───── SUPPLIED MATERIAL ─────
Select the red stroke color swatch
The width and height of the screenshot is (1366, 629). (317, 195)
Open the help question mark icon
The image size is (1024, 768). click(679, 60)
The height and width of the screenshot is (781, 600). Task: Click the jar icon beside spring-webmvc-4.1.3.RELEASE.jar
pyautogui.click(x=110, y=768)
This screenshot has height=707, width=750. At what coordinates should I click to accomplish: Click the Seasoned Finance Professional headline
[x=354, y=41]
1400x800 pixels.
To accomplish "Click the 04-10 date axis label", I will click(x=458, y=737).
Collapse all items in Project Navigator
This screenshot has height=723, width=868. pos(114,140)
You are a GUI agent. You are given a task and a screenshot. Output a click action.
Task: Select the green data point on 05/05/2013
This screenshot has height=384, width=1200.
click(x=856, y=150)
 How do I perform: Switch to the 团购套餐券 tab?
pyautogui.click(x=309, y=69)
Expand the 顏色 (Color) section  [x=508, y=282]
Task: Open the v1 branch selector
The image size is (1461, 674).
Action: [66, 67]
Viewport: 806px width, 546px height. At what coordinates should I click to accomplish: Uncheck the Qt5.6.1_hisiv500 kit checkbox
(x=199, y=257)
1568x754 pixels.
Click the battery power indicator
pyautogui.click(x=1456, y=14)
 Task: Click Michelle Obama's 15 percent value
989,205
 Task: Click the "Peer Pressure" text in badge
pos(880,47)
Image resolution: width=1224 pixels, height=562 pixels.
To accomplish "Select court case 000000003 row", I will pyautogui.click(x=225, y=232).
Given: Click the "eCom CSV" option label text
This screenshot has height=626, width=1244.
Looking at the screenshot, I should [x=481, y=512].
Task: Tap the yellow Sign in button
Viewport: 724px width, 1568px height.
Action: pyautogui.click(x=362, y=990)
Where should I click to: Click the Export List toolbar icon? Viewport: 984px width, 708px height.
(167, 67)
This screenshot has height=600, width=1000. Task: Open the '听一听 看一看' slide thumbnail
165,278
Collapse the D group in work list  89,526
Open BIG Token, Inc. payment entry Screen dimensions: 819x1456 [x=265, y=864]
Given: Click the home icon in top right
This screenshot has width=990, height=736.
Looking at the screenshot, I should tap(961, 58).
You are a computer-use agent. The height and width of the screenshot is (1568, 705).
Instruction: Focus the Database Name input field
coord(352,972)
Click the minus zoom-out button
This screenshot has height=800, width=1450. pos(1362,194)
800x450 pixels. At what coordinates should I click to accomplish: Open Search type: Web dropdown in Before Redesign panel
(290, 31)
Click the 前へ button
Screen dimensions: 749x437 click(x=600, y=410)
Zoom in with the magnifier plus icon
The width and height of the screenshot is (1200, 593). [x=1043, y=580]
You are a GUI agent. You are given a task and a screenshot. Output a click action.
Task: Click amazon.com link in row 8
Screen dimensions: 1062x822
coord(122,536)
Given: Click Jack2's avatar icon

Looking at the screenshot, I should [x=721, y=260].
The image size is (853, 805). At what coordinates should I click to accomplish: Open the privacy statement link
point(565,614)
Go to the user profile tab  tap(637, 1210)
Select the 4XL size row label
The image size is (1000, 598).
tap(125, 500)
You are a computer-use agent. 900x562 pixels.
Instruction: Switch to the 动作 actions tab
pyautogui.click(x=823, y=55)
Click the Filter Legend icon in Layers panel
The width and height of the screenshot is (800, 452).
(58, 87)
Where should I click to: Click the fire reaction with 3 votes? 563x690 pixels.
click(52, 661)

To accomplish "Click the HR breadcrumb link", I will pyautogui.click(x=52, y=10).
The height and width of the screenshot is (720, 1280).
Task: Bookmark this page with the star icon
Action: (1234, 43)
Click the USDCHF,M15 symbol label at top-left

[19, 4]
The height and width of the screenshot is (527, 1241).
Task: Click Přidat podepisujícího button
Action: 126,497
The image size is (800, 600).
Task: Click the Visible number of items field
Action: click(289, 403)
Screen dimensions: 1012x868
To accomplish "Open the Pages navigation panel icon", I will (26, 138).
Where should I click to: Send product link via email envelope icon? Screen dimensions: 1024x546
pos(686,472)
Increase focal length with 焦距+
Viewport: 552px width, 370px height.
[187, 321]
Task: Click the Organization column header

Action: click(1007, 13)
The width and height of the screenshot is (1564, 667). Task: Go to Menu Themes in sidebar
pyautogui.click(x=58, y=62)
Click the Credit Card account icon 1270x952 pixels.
─────
ABOUT THIS EXERCISE. The answer is every line in the data where the word "computer" appears.

RESPONSE.
You are a computer-use agent. The height and width of the screenshot is (1568, 705).
You are a computer-use agent. 900x562 pixels.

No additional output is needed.